Environmental Record

Independent power projects developed by Tenaska are sited, designed, constructed and operated to comply with all applicable environmental standards. Tenaska plants are recognized in the industry for efficiency, state-of-the-art technology and superior emissions performance. Tenaska’s highly efficient natural gas-fueled combined-cycle plants are extremely low emitters of conventional and greenhouse gas pollutants. The Tenaska Ferndale Cogeneration Station was one of the first to adopt selective catalytic reduction to control nitrogen oxide emissions.

The Natural Resources Defense Council (NRDC), an environmental organization, has listed Tenaska in benchmarking studies since 2004 as having among the lowest fleet-wide average emission rates for fossil-fueled power plants in the United States.

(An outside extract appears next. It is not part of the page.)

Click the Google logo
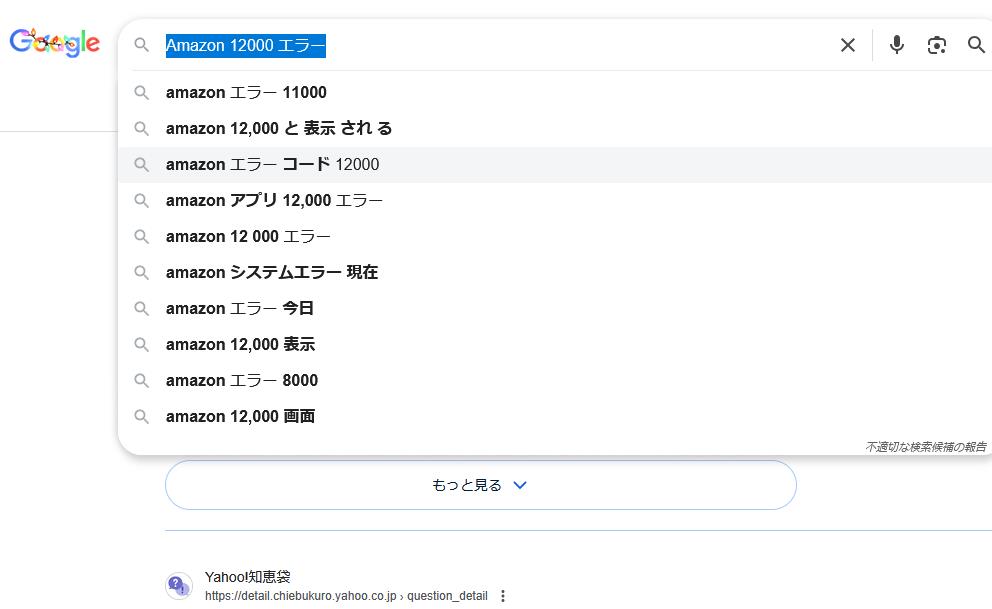This screenshot has height=609, width=992. (x=54, y=42)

Tenaska was a pioneer in efforts to reduce and offset power plant emissions of carbon dioxide, considered by many to contribute to global warming. As part of those efforts, Tenaska invested in renewable power in Bolivia to displace fossil-fueled electric generation in 2002, restored forests in eastern Washington state in 1994 and donated money to buy and preserve tropical forestland in Costa Rica that was in danger of being deforested in 1990.

Tenaska works with communities to find environmentally responsible solutions, from site landscaping to protection of wildlife habitats and conservation and re-use of water. The Tenaska IV Texas Partners plant near Cleburne, Texas, was one of that state’s largest water re-use projects when it went online in 1997, using the town’s wastewater for plant cooling, and the Tenaska Frontier Generating Station used its own wastewater to irrigate farmland.

Preservation of wetlands, cultural resources and endangered wildlife and plants is built into every Tenaska project. For some projects, Tenaska has coordinated with local agencies, identifying opportunities to restore degraded wildlands. For example, Tenaska worked with the Sabine River Authority of Texas, the Texas Department of Parks and Wildlife, the U.S. Army Corps of Engineers and the U.S. Fish and Wildlife Service to restore forested wetlands in Shelby County, Texas, helping to sustain the efforts of these agencies to expand habitat for Wood Duck and other sensitive wildlife.

Tenaska has two utility-scale solar power plants in Southern California’s Imperial Valley. Together, the Tenaska Imperial Solar Energy Center South and the nearby Tenaska Imperial Solar Energy Center West are able to generate enough power for 99,000 homes in the San Diego area. Tenaska employee-owners are investing in wind power through the Elkhorn Ridge Wind Farm in Nebraska, and Tenaska affiliates have a corporate investment in Soltage, LLC, a New Jersey-based developer of distributed solar photovoltaic electricity generating stations across the United States.